According to a new study published in the journal Breast Cancer Research and Treatment, researchers have found that pilaralisib plus trastuzumab with or without paclitaxel have an acceptable safety profile in patients with trastuzumab-refractory human epidermal growth factor receptor 2 (HER2)-positive metastatic breast cancer.
Pilaralisib is a potent, selective PI3K inhibitor. For the phase 1/2 dose-escalation study, researchers enrolled 42 patients with trastuzumab-refractory metastatic HER2-positive breast cancer and assigned them to receive pilaralisib plus trastuzumab (Arm 1) or pilaralisib plus trastuzumab and paclitaxel (Arm 2). The starting dose of pilaralisib was 200mg once daily.
Results showed that five patients experienced dose-limiting toxicities, three of whom were in Arm 1. Three patients experienced dose-limiting rash and two had dose-limiting neutropenia.
Researchers determined the maximum tolerated dose of pilaralisib to be 400mg once daily. The common adverse events in both arms were diarrhea, fatigue, and rash, but incidence was lower in Arm 1.

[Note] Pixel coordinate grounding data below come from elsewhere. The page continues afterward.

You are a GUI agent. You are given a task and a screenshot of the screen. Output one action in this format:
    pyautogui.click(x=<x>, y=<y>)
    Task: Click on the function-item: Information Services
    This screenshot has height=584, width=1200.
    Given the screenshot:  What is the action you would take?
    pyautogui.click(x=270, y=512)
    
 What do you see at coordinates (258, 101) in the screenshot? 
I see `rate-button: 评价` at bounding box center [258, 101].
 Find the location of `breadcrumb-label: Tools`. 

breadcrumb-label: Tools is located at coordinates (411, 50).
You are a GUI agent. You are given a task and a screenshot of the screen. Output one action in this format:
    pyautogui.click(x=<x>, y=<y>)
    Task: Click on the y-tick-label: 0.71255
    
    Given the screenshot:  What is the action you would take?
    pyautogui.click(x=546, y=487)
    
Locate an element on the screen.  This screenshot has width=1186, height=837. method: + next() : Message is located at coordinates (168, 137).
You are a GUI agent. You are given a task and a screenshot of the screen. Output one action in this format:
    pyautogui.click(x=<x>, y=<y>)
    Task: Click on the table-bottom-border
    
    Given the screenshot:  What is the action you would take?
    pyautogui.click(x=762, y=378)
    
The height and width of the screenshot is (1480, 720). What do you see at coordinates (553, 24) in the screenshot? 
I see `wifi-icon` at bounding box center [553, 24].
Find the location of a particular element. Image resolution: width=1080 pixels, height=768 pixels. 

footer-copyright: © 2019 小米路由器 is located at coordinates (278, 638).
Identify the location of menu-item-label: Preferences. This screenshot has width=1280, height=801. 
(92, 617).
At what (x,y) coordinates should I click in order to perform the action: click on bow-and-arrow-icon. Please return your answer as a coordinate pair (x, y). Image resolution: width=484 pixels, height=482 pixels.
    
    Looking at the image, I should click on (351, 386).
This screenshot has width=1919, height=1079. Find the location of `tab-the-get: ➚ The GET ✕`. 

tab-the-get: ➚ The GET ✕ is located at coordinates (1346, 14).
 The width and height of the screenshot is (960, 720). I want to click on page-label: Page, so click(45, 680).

The most common severe adverse events were erythematous rash in Arm 1 and peripheral neuropathy, diarrhea, and neutropenia in Arm 2. In regard to efficacy, no patients in Arm 1 achieved a response, but 20% of evaluable patients in Arm 2 achieve a partial response.
This phase I/II dose-escalation study investigated the maximum tolerated dose (MTD), safety, pharmacokinetics, and efficacy of the pan-class I phosphoinositide 3-kinase inhibitor pilaralisib in combination with trastuzumab (Arm 1) or trastuzumab plus paclitaxel (Arm 2) in patients with HER2-positive metastatic breast cancer.